Brazil and Argentina: A tale of two debt stories

Argentina and Brazil are heading in opposite directions.

two cities

 

Brazil’s president Dilma Rousseff, Argentina's president Mauricio Macro

Argentina blazed back into the international debt capital markets in late April with the largest-ever emerging markets debt sale, when it sold $16.5 billion in four tranches as investors backed the market-friendly programme of its new president, Mauricio Macro.

This followed Brazil’s first sovereign deal in two years, when it took advantage in March of a rally caused by the increased chance of the impeachment of president Dilma Rousseff.

In the case of Argentina, bankers shortened the execution period and showed restraint in increasing a book that reportedly reached $65 billion. One of the reasons the sovereign gave was to leave plenty of unsatisfied investor demand for Argentina exposure, which will benefit coming sub-sovereigns and corporates.

Meanwhile, in Brazil, a senior investment banker tells Euromoney that his international DCM team are ready to work for three days and nights to take advantage of the issuance window that he expects when the impeachment process clears the Senate.

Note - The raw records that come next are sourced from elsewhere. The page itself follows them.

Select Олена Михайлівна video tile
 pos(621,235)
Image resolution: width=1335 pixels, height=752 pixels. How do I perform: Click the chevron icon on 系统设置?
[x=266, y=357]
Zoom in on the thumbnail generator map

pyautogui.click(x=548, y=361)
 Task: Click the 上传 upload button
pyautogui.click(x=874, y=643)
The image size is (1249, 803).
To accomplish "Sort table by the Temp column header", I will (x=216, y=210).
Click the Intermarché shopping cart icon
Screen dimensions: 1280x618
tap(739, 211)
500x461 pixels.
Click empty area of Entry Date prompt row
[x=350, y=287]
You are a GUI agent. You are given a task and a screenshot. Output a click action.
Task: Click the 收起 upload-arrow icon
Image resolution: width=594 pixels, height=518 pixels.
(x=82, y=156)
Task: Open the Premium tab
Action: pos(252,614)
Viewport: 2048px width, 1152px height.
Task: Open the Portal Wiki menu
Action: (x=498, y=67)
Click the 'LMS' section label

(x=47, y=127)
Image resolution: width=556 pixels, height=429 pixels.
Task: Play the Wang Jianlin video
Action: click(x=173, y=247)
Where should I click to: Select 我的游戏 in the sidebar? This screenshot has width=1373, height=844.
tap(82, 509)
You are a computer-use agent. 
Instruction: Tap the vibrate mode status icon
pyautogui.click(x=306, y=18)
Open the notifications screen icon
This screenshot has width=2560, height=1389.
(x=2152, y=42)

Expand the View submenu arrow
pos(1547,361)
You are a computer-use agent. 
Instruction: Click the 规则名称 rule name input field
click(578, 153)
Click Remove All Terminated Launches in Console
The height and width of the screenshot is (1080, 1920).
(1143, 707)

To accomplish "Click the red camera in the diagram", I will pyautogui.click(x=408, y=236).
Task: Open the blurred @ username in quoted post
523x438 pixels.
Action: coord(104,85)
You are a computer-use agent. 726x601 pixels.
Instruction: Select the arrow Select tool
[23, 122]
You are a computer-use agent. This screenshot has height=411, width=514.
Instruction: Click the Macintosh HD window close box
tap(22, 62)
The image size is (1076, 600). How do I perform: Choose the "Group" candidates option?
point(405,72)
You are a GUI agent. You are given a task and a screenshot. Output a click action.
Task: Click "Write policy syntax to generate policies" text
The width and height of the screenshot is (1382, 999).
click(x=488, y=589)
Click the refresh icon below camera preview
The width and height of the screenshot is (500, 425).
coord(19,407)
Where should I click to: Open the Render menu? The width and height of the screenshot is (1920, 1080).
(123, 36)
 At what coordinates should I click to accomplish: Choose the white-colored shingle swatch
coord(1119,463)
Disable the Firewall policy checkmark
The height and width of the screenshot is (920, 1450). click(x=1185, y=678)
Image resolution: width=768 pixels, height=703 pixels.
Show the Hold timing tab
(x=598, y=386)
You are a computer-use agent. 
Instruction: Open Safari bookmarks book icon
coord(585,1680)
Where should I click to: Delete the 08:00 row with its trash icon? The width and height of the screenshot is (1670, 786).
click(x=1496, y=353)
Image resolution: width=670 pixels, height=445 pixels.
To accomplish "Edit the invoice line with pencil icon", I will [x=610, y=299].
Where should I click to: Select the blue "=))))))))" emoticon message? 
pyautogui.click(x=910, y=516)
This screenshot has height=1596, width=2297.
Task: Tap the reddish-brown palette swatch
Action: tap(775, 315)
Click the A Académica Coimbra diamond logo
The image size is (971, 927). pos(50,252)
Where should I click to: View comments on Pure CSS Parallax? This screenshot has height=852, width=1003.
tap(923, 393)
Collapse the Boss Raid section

The reason for the rush? “To act before the dust settles and people begin to realize nothing has really changed.”

Sadly, the only similarities between Brazil and Argentina’s debt management programmes are current yields – with Argentina paying only 132bp more on its 10-year tranche, despite only just emerging from default and still being four notches below Brazil’s sovereign rating.

There are many reasons for the diverging credit stories, but perhaps the most relevant are the debt dynamics. Brazil’s gross debt-to-GDP is already the highest in mainstream emerging markets at 67.6% and, with low growth and high debt servicing costs (the base, Selic rate is 14.25%), it is set to grow quickly.

UBS estimates that by 2018 gross debt will be above 85% of GDP. Beyond this point, (generously) assuming growth of 2% would mean that Brazil would need a primary surplus of 3% to stabilize debt-to-GDP. If growth was 1% the surplus would need to be in the range of 3.5% to 4.0%. 

With 90% of expenditures related to nondiscretionary spending, and with a fiscal take of 37% of GDP (with very poor services to show for it), Brazil will need very deep and effective structural reforms to head off a debt crisis in the medium term – something that looks far beyond the abilities of the country’s corruption-ridden political class.

Meanwhile, despite Argentina gorging on investor liquidity, its debt-to-GDP ratio is projected to rise to just 38% of GDP this year. Thereafter, the key variable is economic growth but Bank of America Merrill Lynch thinks that with intermediate growth (it calculates 3.5%, which, given the current base and the economic potential is surely realistic) the country will hit a debt ratio of 54.7% by 2025. Higher rates of growth, of around 4.5%, would see the debt stabilise and remain at 38% over the same period.

That divergence is the reason investors paid up for the Argentina bonds. And it is surely only a temporary situation that those yields are roughly similar, as Argentina’s financial position strengthens, while Brazil continues to weaken at an alarming rate.